My current research project is looking at how these homo-national ways of being lesbian and gay are fitting in with systems of whitenes. I ’m looking at community‐generated knowledge about settler colonialism and gender justice issues and then to link this to reconceptualizing citizenship education. I ’m interviewing activists to learn how they are working on gender justice issues. Methodologically, this is my way of connecting with critical discourses about gender justice generated as ‘knowledge from below’, with various anti-globalization movements.
In this project, I am using settler homo-nationalism to examine how lesbian and gay claims to be included at the Vancouver Olympics, which resulted in three “pride houses” for athletes and spectators, have been lauded as showcases for Canadian multiculturalism and tolerance.
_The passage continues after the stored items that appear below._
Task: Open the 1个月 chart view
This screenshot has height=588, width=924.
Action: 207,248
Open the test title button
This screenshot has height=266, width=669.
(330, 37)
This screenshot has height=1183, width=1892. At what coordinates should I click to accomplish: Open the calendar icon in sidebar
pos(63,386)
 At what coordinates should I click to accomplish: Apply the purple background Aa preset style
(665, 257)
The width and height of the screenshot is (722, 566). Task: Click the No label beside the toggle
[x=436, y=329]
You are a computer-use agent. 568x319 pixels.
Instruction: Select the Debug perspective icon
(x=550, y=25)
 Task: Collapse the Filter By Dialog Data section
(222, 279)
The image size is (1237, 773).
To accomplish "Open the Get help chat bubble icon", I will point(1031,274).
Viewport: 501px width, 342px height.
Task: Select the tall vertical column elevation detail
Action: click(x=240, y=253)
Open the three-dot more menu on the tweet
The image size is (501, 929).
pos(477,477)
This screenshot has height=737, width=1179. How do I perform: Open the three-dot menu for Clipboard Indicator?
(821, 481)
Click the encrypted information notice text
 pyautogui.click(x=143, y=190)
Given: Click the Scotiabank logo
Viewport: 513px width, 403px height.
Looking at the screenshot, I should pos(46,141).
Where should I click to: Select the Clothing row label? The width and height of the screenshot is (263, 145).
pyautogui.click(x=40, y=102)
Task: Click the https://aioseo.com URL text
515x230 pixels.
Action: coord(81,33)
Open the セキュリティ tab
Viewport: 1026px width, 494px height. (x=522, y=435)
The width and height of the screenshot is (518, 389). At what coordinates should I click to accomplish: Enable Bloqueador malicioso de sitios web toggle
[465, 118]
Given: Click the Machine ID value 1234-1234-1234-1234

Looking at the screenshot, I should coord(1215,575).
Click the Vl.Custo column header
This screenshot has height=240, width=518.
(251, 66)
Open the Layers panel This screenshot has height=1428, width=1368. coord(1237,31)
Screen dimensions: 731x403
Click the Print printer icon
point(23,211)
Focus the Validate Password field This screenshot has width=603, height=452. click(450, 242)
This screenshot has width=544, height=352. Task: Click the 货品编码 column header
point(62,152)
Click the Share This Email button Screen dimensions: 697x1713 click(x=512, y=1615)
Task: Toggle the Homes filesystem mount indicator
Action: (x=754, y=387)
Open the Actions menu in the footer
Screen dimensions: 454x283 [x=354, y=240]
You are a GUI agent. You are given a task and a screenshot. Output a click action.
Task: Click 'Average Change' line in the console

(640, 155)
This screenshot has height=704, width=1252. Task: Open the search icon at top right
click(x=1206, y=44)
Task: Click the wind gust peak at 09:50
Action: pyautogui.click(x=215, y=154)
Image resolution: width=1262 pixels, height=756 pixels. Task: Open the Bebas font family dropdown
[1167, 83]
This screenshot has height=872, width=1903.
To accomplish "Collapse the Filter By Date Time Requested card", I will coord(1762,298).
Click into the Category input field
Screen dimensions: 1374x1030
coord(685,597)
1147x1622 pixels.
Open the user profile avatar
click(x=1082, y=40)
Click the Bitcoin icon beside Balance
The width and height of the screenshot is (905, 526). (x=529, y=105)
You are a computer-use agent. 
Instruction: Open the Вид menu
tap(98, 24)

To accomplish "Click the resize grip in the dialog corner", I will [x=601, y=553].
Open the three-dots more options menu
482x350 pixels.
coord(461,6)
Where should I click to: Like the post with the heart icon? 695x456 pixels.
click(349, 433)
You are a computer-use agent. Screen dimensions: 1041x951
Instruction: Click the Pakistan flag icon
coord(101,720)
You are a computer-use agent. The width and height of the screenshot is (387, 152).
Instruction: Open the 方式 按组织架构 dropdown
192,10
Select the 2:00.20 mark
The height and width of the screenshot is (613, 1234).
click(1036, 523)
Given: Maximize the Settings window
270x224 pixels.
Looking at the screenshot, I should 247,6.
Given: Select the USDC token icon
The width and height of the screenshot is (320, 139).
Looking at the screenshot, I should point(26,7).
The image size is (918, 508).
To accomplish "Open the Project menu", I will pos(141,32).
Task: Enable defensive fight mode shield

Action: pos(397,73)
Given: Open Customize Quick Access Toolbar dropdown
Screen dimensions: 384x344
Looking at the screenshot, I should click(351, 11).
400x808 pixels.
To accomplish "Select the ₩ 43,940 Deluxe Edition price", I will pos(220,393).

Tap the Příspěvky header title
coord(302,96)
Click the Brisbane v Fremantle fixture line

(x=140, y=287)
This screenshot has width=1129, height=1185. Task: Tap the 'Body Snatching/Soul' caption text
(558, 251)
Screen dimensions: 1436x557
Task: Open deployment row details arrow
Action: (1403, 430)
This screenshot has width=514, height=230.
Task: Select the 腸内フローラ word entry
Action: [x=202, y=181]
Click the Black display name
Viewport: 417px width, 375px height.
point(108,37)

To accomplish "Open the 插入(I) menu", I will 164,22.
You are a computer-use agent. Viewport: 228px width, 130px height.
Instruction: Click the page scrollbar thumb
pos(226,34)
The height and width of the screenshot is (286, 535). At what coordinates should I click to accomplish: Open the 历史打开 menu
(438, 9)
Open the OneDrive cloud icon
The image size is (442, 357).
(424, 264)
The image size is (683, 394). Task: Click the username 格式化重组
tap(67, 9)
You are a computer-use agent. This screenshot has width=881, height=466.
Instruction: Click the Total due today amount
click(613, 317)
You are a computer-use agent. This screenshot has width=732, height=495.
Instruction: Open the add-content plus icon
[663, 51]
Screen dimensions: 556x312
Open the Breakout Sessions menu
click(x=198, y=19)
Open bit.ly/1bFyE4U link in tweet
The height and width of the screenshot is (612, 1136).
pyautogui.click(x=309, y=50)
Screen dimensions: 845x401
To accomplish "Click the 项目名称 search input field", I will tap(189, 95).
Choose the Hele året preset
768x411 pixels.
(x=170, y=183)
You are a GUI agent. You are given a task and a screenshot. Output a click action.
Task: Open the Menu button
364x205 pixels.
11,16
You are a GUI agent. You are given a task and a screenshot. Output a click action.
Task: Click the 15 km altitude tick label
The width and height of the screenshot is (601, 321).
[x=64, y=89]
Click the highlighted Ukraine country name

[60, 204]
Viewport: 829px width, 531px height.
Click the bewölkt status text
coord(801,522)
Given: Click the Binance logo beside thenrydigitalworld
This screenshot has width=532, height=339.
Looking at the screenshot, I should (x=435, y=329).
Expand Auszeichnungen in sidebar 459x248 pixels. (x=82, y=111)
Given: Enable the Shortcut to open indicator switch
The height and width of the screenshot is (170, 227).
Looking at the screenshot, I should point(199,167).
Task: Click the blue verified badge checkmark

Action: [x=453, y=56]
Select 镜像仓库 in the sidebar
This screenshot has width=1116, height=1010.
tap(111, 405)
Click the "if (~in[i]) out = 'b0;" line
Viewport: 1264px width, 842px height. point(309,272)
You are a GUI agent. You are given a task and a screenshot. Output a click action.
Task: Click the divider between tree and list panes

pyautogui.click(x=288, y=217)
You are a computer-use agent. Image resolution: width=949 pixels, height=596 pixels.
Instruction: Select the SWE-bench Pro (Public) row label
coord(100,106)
Yet,, there was no connection or solidarity between the pride house organizers and the Indigenous protests against holding the Olympics on unceded First Nations land. Thus, the new gay sporting subjects, those who had access to the pride houses, continued the Canadian settler narrative about First Nations’ absence in Vancouver and on Whistler mountain, despite very visible No Olympics on Stolen Land indigenous protests. This line of research has direct application to citizenship education, as a case study of how indigenous sovereignty and the pride houses might be taught in social studies courses, as an example of a decolonizing approach to multiculturalism and same-sex issues.
Right now, my graduate students and I are exploring how white supremacy – or homonationalism - in lesbian and gay diversity initiatives is emerging in different colonial contexts - Canada, Russia, England and Korea We are exposing how lesbian and gay groups at the Vancouver Olympics had antagonistic relations to the First Nations convergence ‘No Olympics on Stolen Land’, revealing white settler colonial views about land ownership and queer rights. We are also looking at the involvement of lesbian and gays in right‐wing, anti-muslim groups in Europe, and how this differs in the UK and Germany. These are all forms of white LBGT politics which have convivial, friendly relations to both nationalism and neoliberalism.